New Rail Traffic Data Reflects Big Shift Away From Coal
The recent shift away from coal and toward natural gas to generate electricity in the U.S. has had major impacts across the country, from rapid economic growth and pollution concerns in rural Pennsylvania and Ohio to lost jobs in the coal-mining belt of Appalachia. So, too, has the record expansion in U.S. oil production from newly accessible deposits, such as the Bakken Shale in North Dakota. According to the Energy Information Administration (EIA), U.S. crude oil production increased by a record 780,000 barrels of oil per day in 2012.
Now another ripple effect can be added to the list of energy market-related shifts, with data from freight railroad operators showing a major decline in the amount of coal transported by train in the U.S. in 2012, at the same time as oil shipments have dramatically increased. That is significant since most of the coal that is burned by U.S. power plants is shipped via rail, so the drop in coal transport clearly reflects the broader market trends.
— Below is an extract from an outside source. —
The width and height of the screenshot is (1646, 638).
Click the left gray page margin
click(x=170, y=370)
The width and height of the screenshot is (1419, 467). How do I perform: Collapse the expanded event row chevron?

The trend may be concerning to freight rail operators, since according to the Association of American Railroads (AAR), “no single commodity is more important to America’s railroads than coal.” Coal accounted for 43.3 percent of freight rail tonnage and 24.7 percent of rail gross revenue in 2011, AAR said on its website.
The EIA data released Tuesday shows that coal had the biggest decline in railcar loadings of any commodity moved by train in 2012, with an 11 percent drop, which amounts to a loss of about 726,000 carloads compared to 2011.
On the other hand, crude oil and other petroleum products saw the biggest increase in railcar loadings among commodities last year, with a jump of 46 percent compared to 2011. Crude oil was responsible for nearly all of the increase, accounting for an estimated 38 percent of the combined deliveries in oil and petroleum products during 2012, up from just 3 percent the year before.
However, even after the decline, coal remained the dominant category of commodities moved by rail in 2012, accounting for 41 percent of total carloads.
Normally, crude oil and petroleum products produced in the U.S. are transported by pipelines, such as the Alaska Pipeline, which moves oil from the North Slope of Alaska to the port of Valdez. However, the swift expansion in domestic oil production has taken place in areas that lack pre-existing pipeline infrastructure, making rail transport a more attractive option for energy companies seeking to move oil to refineries and then to market.
In recent years, electric utilities have moved to take advantage of more price-competitive natural gas, which has reduced coal use nationwide. Coal accounted for 37.2 percent of U.S. electricity generation through November 2012, according to the EIA, which was down 42.5 percent from the same 11-month period in 2011. During the same period, electricity generation from natural gas grew from about 25 percent to 31 percent. When burned, natural gas releases fewer planet warming greenhouse gases, particularly carbon dioxide, compared to coal, so the large-scale shift to natural gas electricity generation has helped reduce U.S. greenhouse gas emissions. However, the growth of so-called “unconventional” natural gas, which is recovered from shale deposits through a process known as hydraulic fracturing, or “fracking,” has been accompanied by growing concerns about air and water pollution and local opposition to drilling projects.